Page extract -

------------------------------------------------------------------------

After Starlink, more satellite internet firms eyeing PH as battleground
Following the entry of Elon Musk’s Starlink in the Philippines, more companies are eyeing to provide satellite-enabled internet services as the country progresses in the digitalization era.
With the launch of six of 11 satellites called O3b mPower this year, Luxembourg-based connectivity solutions firm SES is also set to expand its footprint to cover the Philippines. Rob Marabut, SES director for business development network, said the company aimed to offer this internet service to Filipinos by 2023.
Marabut said the satellites could “support massive increase in the 4G and 5G mobile deployments in remote areas” and deliver internet at a speed of 1 gigabyte per second anywhere in the country.
“Our access to internet is much quicker. And also when you are using a mobile phone on a satellite network, the quality is also much better,” he said.
Marabut said SES was looking at teaming up with local service providers and operators to help them with regulatory requirements.
Local technology startup Quicksilver Satcom Ventures, in a statement on Wednesday, also expressed interest to boost internet penetration in underserved segments via satellite technology.
While satellite-based internet could help address typical problems arising from fiber or wire-based services, affordability could be an issue.

------------------------------------------------------------------------

Tasks to complete -
1. Name every company mentioned in the satellite internet article.
2. Carry on writing the satellite internet article, starting right after its last sentence.

Data section -
------------------------------------------------------------------------

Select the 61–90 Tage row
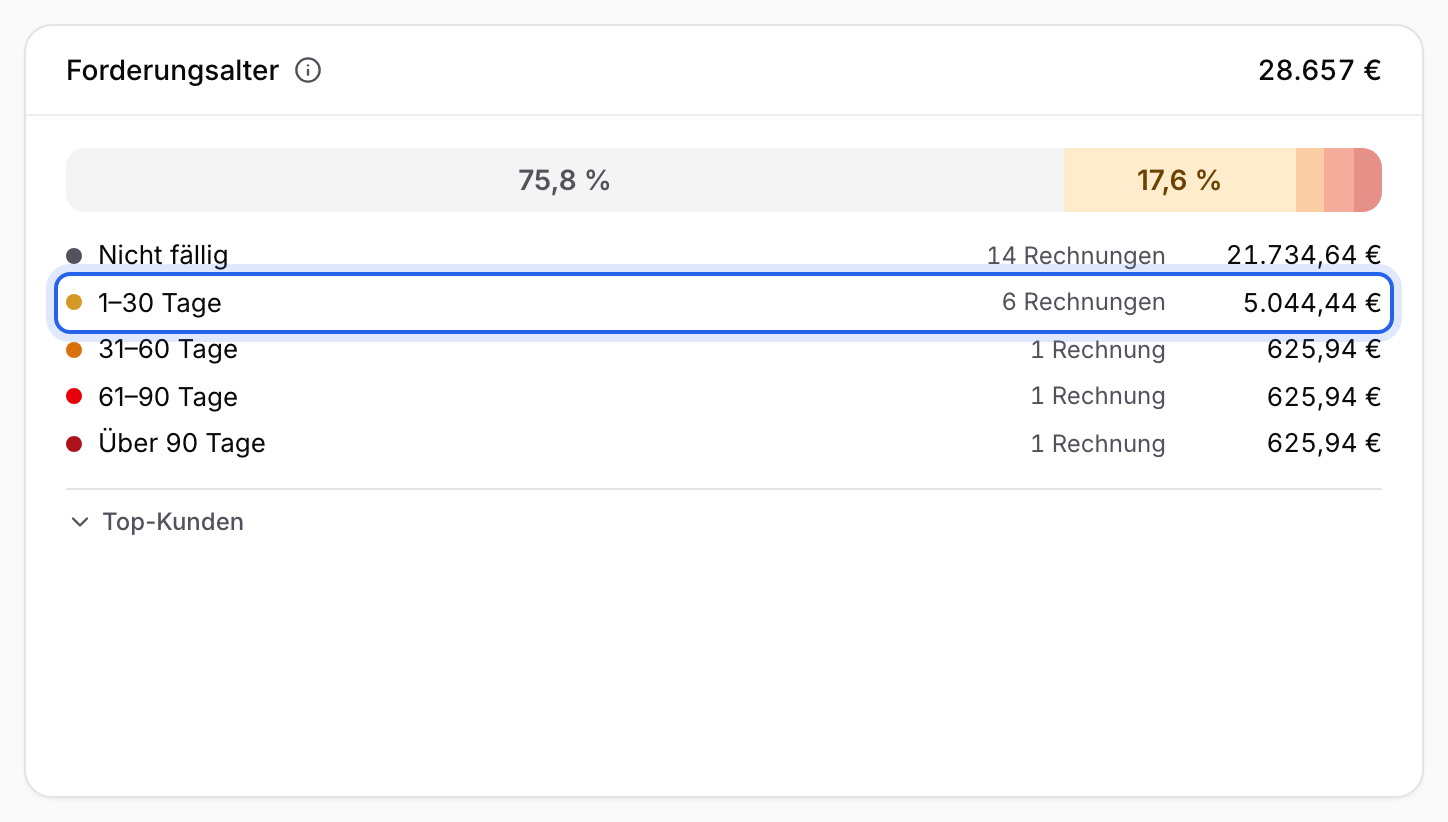 tap(724, 397)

------------------------------------------------------------------------

Outputs by task -
1. Starlink, SES, Quicksilver Satcom Ventures

2.
Quicksilver, which is funded by Ignite Impact Fund, seeks to collaborate with local government units and private clients to establish service areas and help in economic development.
“Quicksilver’s goals of providing not only free and accessible, but also consistent and reliable internet connectivity goes a long way toward alleviating poverty among the poorest of Filipinos,” added Maoi Arroyo, Ignite cofounder.
Jose del Rosario, research director of satellite and space consultancy firm Northern Sky Research, said during a briefing on Wednesday that satellites could bridge the digital divide since they could reach far-flung areas where current infrastructures could not.
“What the pandemic has done is that it enabled us to reach a level of usage that goes beyond 2019 levels and … it [is still showing a] growth trajectory,” he said.